Michael Bradshaw, vice president of operations for K&M Collision in Hickory, N.C., was awarded claimed short-pays in a court-ordered arbitration. The binding arbitration was the result of Bradshaw filing a lawsuit on behalf of K&M Collision’s customer against Nationwide for the insurer’s underpayments of what were determined to be reasonable and necessary repair costs. In North Carolina, every lawsuit filed goes to binding arbitration, and only after same can either party then seek a trial if so inclined.
The insurer’s short-pays included: labor rates ($48 body and refinish, $80 mechanical and $65 frame); procedures (i.e. sand and buff, final detail, road test, color tint and collision access time); invoiced paint and materials; sublet markup; fixture usage; and a $250 damage analysis fee which included a comprehensive part-by-part inspection of all components including exterior panels, inner structure, mechanical components, and SRS and seat belt systems. The award also included storage charges at a rate of $50 per day for a total amount of $2,506.98 plus accrued interest until the insurer’s full payment is made.

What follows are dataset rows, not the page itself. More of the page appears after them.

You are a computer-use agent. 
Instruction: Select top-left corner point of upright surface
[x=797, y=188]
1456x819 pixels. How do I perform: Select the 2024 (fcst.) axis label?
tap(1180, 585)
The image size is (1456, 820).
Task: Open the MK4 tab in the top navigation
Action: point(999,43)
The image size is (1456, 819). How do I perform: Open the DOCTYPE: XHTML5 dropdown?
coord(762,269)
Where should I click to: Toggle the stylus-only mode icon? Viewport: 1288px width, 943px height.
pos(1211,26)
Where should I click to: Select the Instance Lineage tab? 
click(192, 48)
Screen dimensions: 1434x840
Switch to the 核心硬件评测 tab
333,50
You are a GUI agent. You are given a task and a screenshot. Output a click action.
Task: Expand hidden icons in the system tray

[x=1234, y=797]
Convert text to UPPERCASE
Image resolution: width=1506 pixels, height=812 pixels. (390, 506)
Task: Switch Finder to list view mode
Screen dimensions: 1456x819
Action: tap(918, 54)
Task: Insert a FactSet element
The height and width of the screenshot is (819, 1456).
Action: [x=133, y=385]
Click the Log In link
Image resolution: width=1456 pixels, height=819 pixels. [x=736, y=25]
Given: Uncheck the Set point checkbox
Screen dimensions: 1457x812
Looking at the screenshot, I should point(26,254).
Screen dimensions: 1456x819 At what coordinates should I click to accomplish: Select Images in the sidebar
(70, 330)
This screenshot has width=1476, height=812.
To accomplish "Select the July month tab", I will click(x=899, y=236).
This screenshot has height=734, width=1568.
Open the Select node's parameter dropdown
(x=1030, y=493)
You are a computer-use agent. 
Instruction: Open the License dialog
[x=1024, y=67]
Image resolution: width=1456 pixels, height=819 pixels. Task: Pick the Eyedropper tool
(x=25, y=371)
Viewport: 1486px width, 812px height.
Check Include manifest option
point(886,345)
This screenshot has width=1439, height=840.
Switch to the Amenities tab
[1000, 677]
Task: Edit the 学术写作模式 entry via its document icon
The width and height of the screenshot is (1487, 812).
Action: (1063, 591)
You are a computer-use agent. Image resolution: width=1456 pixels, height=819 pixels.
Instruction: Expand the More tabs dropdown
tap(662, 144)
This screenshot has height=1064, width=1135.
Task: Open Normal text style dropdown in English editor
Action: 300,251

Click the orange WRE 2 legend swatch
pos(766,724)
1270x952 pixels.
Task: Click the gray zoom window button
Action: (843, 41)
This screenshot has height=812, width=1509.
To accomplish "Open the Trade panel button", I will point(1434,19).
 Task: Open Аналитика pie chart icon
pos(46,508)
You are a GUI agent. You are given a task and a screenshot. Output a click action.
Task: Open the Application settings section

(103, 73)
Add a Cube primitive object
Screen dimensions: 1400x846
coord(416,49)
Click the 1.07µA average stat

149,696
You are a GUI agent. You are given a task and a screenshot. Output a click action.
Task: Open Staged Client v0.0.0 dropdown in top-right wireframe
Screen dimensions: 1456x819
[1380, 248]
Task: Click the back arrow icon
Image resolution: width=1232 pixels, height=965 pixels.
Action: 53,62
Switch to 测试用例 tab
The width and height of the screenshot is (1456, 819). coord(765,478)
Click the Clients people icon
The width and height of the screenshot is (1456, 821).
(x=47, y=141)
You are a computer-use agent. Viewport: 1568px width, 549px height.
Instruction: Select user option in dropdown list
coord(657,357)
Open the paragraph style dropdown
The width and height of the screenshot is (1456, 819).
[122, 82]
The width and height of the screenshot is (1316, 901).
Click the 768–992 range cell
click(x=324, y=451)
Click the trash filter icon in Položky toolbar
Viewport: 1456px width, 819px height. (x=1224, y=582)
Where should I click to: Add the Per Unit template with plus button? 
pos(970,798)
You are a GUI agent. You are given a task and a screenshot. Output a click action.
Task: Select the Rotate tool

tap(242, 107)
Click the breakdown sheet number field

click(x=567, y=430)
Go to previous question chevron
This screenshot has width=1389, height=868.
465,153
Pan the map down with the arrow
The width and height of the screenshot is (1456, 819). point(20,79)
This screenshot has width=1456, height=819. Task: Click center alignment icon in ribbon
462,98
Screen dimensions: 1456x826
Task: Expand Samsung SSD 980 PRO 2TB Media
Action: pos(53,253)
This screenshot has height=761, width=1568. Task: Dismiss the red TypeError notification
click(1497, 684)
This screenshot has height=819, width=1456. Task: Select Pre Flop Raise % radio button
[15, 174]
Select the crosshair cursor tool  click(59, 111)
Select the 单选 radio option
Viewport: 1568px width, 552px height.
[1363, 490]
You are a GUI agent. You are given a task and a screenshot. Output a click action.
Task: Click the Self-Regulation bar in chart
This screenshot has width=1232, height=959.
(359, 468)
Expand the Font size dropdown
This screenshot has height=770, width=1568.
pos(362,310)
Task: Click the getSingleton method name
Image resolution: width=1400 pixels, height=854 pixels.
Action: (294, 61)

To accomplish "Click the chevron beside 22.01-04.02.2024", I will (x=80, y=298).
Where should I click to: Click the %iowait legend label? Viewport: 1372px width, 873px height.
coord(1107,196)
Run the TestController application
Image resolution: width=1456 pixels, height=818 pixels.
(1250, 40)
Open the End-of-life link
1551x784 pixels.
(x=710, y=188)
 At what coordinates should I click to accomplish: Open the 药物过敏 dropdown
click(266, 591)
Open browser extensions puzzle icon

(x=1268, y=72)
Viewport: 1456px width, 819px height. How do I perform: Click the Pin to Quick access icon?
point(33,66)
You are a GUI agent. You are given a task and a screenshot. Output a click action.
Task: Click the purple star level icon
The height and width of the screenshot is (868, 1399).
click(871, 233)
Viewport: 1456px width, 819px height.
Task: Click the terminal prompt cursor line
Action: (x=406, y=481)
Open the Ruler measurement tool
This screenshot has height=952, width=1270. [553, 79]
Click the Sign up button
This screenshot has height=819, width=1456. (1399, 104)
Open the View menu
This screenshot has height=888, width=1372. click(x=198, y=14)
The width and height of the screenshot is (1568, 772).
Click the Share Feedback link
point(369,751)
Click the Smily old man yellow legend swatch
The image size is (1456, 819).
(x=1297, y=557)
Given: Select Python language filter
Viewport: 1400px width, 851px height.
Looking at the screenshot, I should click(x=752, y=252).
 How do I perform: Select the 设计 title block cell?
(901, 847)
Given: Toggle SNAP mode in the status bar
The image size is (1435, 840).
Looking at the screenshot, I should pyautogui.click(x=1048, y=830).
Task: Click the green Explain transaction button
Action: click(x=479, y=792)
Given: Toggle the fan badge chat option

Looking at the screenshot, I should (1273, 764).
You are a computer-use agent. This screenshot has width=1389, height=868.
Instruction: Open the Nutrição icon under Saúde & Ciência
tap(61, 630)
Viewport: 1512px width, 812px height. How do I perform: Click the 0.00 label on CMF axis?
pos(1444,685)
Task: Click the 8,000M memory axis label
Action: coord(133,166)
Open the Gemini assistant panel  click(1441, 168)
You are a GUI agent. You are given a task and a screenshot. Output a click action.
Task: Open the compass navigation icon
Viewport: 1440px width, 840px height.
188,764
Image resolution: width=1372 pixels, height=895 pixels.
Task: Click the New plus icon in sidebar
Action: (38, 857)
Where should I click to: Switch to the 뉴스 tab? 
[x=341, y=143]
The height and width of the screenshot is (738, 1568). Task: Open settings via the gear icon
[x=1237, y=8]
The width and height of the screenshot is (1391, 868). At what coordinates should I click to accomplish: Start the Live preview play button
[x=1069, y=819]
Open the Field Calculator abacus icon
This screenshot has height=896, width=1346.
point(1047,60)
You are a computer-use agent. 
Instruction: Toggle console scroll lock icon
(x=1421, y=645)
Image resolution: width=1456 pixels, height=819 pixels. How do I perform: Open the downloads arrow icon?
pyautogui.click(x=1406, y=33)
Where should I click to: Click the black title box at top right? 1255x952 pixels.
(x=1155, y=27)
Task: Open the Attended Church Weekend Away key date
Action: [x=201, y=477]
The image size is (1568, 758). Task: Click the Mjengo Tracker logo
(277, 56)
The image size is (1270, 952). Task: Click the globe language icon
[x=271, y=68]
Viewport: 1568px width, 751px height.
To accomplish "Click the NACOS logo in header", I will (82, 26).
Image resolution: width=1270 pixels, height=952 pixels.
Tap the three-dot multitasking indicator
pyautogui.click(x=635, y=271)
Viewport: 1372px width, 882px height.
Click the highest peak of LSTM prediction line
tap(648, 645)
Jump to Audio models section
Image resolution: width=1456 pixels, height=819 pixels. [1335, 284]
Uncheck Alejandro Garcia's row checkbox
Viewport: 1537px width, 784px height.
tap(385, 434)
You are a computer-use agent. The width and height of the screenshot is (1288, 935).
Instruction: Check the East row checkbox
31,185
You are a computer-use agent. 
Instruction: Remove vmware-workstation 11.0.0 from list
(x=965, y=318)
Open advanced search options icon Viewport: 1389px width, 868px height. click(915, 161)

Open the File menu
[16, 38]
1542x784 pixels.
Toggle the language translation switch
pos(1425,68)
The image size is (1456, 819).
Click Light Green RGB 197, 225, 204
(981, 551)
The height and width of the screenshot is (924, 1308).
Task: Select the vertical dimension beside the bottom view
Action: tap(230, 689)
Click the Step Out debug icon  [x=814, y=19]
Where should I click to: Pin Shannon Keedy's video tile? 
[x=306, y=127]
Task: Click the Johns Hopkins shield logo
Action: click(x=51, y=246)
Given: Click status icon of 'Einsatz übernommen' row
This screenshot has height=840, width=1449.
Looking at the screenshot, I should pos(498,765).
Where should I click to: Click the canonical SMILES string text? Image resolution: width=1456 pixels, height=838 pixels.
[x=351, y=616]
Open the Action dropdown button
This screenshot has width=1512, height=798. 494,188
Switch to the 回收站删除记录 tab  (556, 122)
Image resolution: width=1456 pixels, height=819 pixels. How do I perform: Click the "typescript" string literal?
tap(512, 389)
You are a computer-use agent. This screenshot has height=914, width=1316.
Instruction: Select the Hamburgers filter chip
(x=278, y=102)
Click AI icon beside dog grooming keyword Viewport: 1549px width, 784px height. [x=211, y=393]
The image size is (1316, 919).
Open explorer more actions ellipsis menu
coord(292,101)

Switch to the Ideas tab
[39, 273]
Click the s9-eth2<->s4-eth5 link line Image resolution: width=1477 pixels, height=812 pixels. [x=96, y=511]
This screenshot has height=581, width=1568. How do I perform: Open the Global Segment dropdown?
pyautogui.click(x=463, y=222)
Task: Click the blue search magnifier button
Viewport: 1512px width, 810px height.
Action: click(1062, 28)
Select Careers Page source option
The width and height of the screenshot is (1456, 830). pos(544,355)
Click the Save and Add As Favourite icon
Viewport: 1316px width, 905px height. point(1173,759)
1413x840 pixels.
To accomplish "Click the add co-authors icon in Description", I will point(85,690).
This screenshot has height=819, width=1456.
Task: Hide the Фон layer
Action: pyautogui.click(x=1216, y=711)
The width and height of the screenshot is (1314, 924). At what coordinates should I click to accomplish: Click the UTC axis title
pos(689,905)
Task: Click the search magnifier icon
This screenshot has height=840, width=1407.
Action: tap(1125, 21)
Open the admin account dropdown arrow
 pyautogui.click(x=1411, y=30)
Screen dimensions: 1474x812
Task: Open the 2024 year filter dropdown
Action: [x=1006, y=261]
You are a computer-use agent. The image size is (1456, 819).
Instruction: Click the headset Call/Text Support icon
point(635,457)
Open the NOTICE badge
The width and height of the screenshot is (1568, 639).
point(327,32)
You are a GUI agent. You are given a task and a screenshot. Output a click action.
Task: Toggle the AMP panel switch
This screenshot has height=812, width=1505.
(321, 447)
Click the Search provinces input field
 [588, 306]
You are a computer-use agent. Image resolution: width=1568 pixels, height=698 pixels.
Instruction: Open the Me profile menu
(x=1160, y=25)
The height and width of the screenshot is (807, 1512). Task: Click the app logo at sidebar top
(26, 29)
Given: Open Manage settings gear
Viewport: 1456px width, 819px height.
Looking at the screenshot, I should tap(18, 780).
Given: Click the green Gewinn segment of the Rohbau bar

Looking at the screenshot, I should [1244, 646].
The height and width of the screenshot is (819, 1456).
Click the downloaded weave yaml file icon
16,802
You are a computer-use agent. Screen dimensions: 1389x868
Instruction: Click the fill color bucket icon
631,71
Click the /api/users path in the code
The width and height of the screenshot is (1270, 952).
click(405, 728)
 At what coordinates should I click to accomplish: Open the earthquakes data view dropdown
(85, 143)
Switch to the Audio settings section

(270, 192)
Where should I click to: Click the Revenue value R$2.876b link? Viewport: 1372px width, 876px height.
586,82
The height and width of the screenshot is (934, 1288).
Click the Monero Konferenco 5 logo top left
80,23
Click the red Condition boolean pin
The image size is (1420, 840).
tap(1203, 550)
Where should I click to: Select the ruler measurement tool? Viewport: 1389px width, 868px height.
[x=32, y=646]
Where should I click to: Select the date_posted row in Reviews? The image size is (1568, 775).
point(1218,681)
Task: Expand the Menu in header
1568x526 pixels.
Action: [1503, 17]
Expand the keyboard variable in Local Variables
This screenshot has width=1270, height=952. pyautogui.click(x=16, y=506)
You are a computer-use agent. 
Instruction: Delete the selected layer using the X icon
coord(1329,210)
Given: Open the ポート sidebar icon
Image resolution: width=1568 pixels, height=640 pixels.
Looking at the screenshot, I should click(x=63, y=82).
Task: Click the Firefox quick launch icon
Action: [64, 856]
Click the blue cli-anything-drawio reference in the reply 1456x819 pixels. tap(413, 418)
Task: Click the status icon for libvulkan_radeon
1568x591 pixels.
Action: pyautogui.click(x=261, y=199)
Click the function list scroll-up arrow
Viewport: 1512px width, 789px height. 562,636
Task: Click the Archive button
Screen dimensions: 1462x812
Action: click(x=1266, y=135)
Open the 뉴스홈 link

“I’m glad the courts recognized who the repair experts were,” says Bradshaw. “From the beginning, I was very confident we would succeed through our legal system in proving all our charges to be both reasonable and necessary. For any insurer to expect all shops to operate by the same rates, procedures and charges regardless of training, manufacturer certifications, equipment and facilities is ludicrous. The fact is we have made a commitment to repairing vehicles properly, adhering strictly to all manufacturer repair methods and guidelines, and what we’re consistently finding with some insurers is they care very little about manufacturer certifications and proper repairs and only about bottom-line cost and the cheapest repairs possible. My father (the CEO) and I decided if we were going to stay in business and continue to repair vehicles properly, we could no longer accept insurer-dictated repair costs. We found that short-pay litigation was necessary to stop insurer underpayments and provide our customers with the factory-certified repairs their policy affords them.”
Bradshaw credited Erica Eversman, Ray Gunder, Barrett Smith and many other industry experts as well as his legal team of Jason A. Orndoff and William E. Morgan for his legal victory.
“I hope our actions and results encourage other quality-minded repairers to seek similar actions against the less-than-ethical insurers," said Bradshaw. "We learned a great deal in this initial case, and I have had to embark on two more cases against Nationwide for short-pays in the amounts of $5,663.24 and $10,135.52. I’m confident we will prevail as I know we are in the right. I know such actions are necessary to stop such behavior and to best serve our community members, our employees and our company. We’ll continue to share our efforts with others so they may know that they no longer have to accept insurer dictation of repairs, rates, materials and charges.”